---------- Provided passage ----------

Supervised learning involves building a machine learning model that is based on labeled
samples. For example, if we build a system to estimate the price of a plot of land or a house
based on various features, such as size, location, and so on, we first need to create a database
and label it. We need to teach the algorithm what features correspond to what prices. Based on
this data, the algorithm will learn how to calculate the price of real estate using the values of the
input features.
Supervised learning deals with learning a function from available training data. Here, a learning
algorithm analyzes the training data and produces a derived function that can be used for
mapping new examples. There are many supervised learning algorithms such as Logistic
Regression, Neural networks, Support Vector Machines (SVMs), and Naive Bayes classifiers.
Common examples of supervised learning include classifying e-mails into spam and not-spam
categories, labeling webpages based on their content, and voice recognition.

Unsupervised Learning
Unsupervised learning is used to detect anomalies, outliers, such as fraud or defective
equipment, or to group customers with similar behaviors for a sales campaign. It is the opposite
of supervised learning. There is no labeled data here.
When learning data contains only some indications without any description or labels, it is up to
the coder or to the algorithm to find the structure of the underlying data, to discover hidden
patterns, or to determine how to describe the data. This kind of learning data is called unlabeled
data.
Suppose that we have a number of data points, and we want to classify them into several
groups. We may not exactly know what the criteria of classification would be. So, an
unsupervised learning algorithm tries to classify the given dataset into a certain number of
groups in an optimum way.
Unsupervised learning algorithms are extremely powerful tools for analyzing data and for
identifying patterns and trends. They are most commonly used for clustering similar input into
logical groups. Unsupervised learning algorithms include Kmeans, Random Forests,
Hierarchical clustering and so on.

Semi-supervised Learning
If some learning samples are labeled, but some other are not labeled, then it is semi-supervised
learning. It makes use of a large amount of unlabeled data for training and a small amount
of labeled data for testing. Semi-supervised learning is applied in cases where it is expensive
to acquire a fully labeled dataset while more practical to label a small subset. For example, it
often requires skilled experts to label certain remote sensing images, and lots of field
experiments to locate oil at a particular location, while acquiring unlabeled data is relatively
easy.

---------- Given data ----------

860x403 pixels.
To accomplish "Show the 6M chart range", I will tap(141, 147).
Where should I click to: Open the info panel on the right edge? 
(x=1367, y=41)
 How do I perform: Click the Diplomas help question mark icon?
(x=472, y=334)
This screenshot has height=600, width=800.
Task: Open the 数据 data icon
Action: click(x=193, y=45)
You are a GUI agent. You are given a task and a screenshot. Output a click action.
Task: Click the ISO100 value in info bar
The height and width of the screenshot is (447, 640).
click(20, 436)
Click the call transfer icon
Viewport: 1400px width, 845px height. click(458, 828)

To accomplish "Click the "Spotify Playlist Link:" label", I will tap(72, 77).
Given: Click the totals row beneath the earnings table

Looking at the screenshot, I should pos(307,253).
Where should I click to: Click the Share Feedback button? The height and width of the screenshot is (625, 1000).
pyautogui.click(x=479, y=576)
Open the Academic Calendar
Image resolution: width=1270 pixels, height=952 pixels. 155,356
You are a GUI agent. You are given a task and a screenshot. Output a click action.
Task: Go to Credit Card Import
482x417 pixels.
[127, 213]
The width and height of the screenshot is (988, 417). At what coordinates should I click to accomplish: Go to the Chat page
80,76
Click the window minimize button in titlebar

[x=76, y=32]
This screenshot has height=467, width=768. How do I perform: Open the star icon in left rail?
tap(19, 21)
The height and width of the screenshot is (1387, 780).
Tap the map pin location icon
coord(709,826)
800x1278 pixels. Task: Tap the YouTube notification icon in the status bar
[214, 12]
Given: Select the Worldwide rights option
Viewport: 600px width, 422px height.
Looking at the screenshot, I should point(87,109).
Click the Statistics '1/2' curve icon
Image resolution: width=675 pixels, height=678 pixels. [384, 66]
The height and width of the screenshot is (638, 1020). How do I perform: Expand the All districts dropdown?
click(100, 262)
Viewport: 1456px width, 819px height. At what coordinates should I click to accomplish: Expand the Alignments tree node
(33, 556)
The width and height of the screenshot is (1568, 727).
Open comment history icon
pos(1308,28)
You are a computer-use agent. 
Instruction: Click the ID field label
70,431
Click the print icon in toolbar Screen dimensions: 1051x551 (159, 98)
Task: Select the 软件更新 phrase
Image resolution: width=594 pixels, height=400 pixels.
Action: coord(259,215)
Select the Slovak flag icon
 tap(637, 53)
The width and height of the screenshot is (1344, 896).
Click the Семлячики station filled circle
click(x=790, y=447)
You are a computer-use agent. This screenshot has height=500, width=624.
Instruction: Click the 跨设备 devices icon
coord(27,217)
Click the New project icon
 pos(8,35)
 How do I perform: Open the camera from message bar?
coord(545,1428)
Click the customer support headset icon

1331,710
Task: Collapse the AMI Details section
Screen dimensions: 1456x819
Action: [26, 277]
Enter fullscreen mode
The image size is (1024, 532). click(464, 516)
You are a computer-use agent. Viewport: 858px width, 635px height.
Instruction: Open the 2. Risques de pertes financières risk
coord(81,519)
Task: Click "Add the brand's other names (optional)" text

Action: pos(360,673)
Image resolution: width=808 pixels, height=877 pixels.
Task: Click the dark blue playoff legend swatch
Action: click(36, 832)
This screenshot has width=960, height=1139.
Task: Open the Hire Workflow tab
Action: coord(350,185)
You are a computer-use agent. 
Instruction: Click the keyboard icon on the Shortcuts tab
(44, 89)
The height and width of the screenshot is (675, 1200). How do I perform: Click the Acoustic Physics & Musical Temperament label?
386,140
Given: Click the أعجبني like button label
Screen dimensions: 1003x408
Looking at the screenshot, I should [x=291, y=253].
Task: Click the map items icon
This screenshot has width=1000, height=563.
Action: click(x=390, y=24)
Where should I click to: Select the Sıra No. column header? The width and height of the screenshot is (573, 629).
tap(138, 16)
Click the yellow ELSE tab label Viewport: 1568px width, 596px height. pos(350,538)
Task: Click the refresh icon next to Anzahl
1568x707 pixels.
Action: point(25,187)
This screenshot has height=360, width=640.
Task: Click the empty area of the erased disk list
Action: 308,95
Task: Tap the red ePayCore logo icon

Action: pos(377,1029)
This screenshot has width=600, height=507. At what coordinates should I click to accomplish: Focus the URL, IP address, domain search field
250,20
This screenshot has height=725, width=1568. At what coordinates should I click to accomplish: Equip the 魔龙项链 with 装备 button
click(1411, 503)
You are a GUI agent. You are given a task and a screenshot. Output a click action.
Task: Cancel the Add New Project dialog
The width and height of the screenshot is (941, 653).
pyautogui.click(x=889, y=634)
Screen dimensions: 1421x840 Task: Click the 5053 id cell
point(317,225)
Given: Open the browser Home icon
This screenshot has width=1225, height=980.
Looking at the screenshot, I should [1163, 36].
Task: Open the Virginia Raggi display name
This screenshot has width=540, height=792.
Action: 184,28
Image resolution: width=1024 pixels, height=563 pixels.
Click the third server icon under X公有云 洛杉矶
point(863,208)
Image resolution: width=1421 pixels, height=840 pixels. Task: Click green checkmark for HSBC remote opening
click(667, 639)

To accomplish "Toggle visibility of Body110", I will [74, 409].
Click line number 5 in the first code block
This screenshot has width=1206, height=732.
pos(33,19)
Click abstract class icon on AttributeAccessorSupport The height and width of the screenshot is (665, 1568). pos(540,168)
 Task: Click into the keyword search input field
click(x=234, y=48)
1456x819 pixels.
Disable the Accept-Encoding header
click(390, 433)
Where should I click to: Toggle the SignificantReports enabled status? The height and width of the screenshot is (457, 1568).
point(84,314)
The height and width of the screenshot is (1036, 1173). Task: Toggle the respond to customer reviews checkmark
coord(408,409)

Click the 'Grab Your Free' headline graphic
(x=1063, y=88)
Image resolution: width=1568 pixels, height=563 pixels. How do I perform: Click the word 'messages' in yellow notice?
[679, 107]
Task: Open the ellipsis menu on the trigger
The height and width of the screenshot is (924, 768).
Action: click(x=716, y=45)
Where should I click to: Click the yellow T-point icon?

----------

Directions =
**a)** Answer these questions using the passage on machine learning types:
(i) Which four supervised learning algorithms does it list?
(ii) What name does it give to learning data that contains only some indications without any description or labels?
(iii) What two examples does it give of cases where labeling data requires considerable effort?
**b)** Resume the passage on machine learning types from its final sentence and continue it.

Written answers =
**a)**
(i) Logistic Regression, Neural networks, Support Vector Machines (SVMs), and Naive Bayes classifiers.
(ii) Unlabeled data.
(iii) Labeling certain remote sensing images, which often requires skilled experts, and locating oil at a particular location, which requires lots of field experiments.

**b)**
Reinforcement Learning:

Here learning data gives feedback so that the system adjusts to dynamic conditions in order to
achieve a certain objective. The system evaluates its performance based on the feedback
responses and reacts accordingly. The best known instances include self-driving cars and chess
master algorithm AlphaGo.

Decision Trees
o Decision Tree is a Supervised learning technique that can be used for both
classification and Regression problems, but mostly it is preferred for solving
Classification problems. It is a tree-structured classifier, where internal nodes represent
the features of a dataset, branches represent the decision rules and each leaf node
represents the outcome.
o In a Decision tree, there are two nodes, which are the Decision Node and Leaf
Node. Decision nodes are used to make any decision and have multiple branches,
whereas Leaf nodes are the output of those decisions and do not contain any further
branches.
o The decisions or the test are performed on the basis of features of the given dataset.
o It is a graphical representation for getting all the possible solutions to a
problem/decision based on given conditions.
o It is called a decision tree because, similar to a tree, it starts with the root node, which
expands on further branches and constructs a tree-like structure.
o In order to build a tree, we use the CART algorithm, which stands for Classification
and Regression Tree algorithm.
o A decision tree simply asks a question, and based on the answer (Yes/No), it further split
the tree into subtrees.
o Below diagram explains the general structure of a decision tree:
There are various algorithms in Machine learning, so choosing the best algorithm for the given
dataset and problem is the main point to remember while creating a machine learning model.
Below are the two reasons for using the Decision tree:

o Decision Trees usually mimic human thinking ability while making a decision, so it is
easy to understand.
o The logic behind the decision tree can be easily understood because it shows a tree-like
structure.

Decision Tree Terminologies

 Root Node: Root node is from where the decision tree starts. It represents the entire
dataset, which further gets divided into two or more homogeneous sets.
 Leaf Node: Leaf nodes are the final output node, and the tree cannot be segregated
further after getting a leaf node.
 Splitting: Splitting is the process of dividing the decision node/root node into sub-nodes
according to the given conditions.
 Branch/Sub Tree: A tree formed by splitting the tree.
 Pruning: Pruning is the process of removing the unwanted branches from the tree.
 Parent/Child node: The root node of the tree is called the parent node, and other nodes
are called the child nodes.
Working

In a decision tree, for predicting the class of the given dataset, the algorithm starts from the root
node of the tree. This algorithm compares the values of root attribute with the record (real
dataset) attribute and, based on the comparison, follows the branch and jumps to the next node.

For the next node, the algorithm again compares the attribute value with the other sub-nodes and
move further. It continues the process until it reaches the leaf node of the tree. The complete
process can be better understood using the below algorithm:

o Step-1: Begin the tree with the root node, says S, which contains the complete dataset.
o Step-2: Find the best attribute in the dataset using Attribute Selection Measure (ASM).
o Step-3: Divide the S into subsets that contains possible values for the best attributes.
o Step-4: Generate the decision tree node, which contains the best attribute.
o Step-5: Recursively make new decision trees using the subsets of the dataset created in
step -3. Continue this process until a stage is reached where you cannot further classify
the nodes and called the final node as a leaf node.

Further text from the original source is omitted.